WHAT IS REQUIRED.
In the reply, include exactly the lines of the entries below from the first to the line with "все (451, 302)", that line included.

[Saved data entries]

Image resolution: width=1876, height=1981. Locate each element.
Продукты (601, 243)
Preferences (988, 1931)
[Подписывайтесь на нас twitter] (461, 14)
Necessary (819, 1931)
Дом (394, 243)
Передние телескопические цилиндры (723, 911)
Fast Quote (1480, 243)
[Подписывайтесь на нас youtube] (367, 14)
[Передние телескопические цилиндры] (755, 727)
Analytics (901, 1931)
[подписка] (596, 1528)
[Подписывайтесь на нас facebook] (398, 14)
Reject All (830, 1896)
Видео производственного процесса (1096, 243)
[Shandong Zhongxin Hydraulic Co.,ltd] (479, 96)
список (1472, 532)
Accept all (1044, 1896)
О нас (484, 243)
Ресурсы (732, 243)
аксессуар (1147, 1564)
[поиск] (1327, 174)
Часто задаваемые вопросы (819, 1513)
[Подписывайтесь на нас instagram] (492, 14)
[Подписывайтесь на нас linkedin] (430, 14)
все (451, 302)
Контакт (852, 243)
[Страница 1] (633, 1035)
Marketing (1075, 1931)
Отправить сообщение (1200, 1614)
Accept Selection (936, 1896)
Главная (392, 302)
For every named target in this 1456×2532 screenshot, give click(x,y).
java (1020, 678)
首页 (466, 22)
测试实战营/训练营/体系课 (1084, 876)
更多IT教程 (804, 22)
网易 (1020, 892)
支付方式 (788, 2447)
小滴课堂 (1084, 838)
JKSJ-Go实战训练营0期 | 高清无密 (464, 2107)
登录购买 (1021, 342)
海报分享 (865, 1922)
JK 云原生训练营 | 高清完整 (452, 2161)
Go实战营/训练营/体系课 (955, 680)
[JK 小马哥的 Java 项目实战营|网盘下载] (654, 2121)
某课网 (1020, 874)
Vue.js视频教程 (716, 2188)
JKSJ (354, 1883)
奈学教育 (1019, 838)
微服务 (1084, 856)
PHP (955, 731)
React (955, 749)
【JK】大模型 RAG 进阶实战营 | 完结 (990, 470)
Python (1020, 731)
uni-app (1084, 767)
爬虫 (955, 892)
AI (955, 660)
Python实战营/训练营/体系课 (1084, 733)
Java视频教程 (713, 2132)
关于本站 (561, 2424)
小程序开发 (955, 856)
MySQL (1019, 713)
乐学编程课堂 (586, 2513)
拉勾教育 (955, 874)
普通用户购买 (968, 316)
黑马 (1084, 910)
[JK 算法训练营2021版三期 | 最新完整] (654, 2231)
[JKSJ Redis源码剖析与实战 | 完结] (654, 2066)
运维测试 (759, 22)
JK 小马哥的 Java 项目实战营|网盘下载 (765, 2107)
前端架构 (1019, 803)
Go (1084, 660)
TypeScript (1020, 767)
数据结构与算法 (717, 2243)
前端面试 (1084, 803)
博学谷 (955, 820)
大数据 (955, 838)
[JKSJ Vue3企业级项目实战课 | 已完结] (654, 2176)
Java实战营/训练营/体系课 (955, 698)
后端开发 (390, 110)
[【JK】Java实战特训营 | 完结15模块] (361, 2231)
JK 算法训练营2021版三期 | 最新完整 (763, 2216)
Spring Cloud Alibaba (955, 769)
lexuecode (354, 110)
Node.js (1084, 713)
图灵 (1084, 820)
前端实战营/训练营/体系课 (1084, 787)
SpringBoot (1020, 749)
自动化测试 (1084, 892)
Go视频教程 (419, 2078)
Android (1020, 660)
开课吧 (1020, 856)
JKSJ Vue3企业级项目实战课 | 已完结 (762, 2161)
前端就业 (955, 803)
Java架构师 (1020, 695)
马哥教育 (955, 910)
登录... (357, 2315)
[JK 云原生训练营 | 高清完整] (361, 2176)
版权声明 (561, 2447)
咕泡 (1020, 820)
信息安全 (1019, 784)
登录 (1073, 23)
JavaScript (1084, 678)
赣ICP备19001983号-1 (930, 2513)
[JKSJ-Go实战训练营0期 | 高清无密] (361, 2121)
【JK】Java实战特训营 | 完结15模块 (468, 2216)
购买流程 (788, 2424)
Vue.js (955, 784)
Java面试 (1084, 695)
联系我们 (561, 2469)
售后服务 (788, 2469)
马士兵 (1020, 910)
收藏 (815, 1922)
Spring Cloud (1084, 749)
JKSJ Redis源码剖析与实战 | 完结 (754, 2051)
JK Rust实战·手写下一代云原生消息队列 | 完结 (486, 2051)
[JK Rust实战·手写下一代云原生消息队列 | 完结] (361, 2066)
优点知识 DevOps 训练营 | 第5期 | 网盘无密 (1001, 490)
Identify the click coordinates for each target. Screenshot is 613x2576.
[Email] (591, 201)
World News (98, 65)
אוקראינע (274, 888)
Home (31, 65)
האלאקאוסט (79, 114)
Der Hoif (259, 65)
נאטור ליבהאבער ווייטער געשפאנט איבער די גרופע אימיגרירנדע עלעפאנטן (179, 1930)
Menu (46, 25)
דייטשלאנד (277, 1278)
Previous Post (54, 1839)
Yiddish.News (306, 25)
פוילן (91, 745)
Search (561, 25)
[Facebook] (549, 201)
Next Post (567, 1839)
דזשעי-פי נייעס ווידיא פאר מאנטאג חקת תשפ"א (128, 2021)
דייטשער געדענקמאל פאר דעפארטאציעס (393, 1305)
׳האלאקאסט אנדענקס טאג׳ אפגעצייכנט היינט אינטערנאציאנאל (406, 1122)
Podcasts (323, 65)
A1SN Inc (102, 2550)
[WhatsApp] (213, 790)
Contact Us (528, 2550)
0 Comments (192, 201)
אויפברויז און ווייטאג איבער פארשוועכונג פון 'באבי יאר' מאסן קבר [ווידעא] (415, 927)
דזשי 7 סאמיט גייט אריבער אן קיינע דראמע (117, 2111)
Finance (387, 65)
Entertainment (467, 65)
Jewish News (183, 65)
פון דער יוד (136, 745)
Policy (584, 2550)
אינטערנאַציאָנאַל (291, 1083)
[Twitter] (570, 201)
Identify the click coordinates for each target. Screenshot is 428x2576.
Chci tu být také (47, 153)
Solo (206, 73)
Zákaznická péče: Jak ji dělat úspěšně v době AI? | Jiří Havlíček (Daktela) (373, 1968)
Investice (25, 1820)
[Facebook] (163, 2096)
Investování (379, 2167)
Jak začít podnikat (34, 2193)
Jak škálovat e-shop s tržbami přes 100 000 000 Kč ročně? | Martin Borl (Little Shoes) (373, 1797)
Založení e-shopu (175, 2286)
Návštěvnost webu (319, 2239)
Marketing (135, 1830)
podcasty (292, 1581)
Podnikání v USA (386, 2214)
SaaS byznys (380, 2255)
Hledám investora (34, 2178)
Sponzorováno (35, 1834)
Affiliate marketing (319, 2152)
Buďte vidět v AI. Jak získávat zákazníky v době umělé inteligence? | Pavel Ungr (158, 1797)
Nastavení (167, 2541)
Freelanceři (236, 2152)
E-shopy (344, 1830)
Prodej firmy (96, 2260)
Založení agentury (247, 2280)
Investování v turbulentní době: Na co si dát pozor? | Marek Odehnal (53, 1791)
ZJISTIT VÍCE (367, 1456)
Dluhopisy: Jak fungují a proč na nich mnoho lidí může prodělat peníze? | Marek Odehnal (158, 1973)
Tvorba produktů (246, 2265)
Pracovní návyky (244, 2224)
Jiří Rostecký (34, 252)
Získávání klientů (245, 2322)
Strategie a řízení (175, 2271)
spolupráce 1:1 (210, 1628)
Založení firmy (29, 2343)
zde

REPLY.
Image resolution: width=1876, height=1981. Locate each element.
Продукты (601, 243)
Preferences (988, 1931)
[Подписывайтесь на нас twitter] (461, 14)
Necessary (819, 1931)
Дом (394, 243)
Передние телескопические цилиндры (723, 911)
Fast Quote (1480, 243)
[Подписывайтесь на нас youtube] (367, 14)
[Передние телескопические цилиндры] (755, 727)
Analytics (901, 1931)
[подписка] (596, 1528)
[Подписывайтесь на нас facebook] (398, 14)
Reject All (830, 1896)
Видео производственного процесса (1096, 243)
[Shandong Zhongxin Hydraulic Co.,ltd] (479, 96)
список (1472, 532)
Accept all (1044, 1896)
О нас (484, 243)
Ресурсы (732, 243)
аксессуар (1147, 1564)
[поиск] (1327, 174)
Часто задаваемые вопросы (819, 1513)
[Подписывайтесь на нас instagram] (492, 14)
[Подписывайтесь на нас linkedin] (430, 14)
все (451, 302)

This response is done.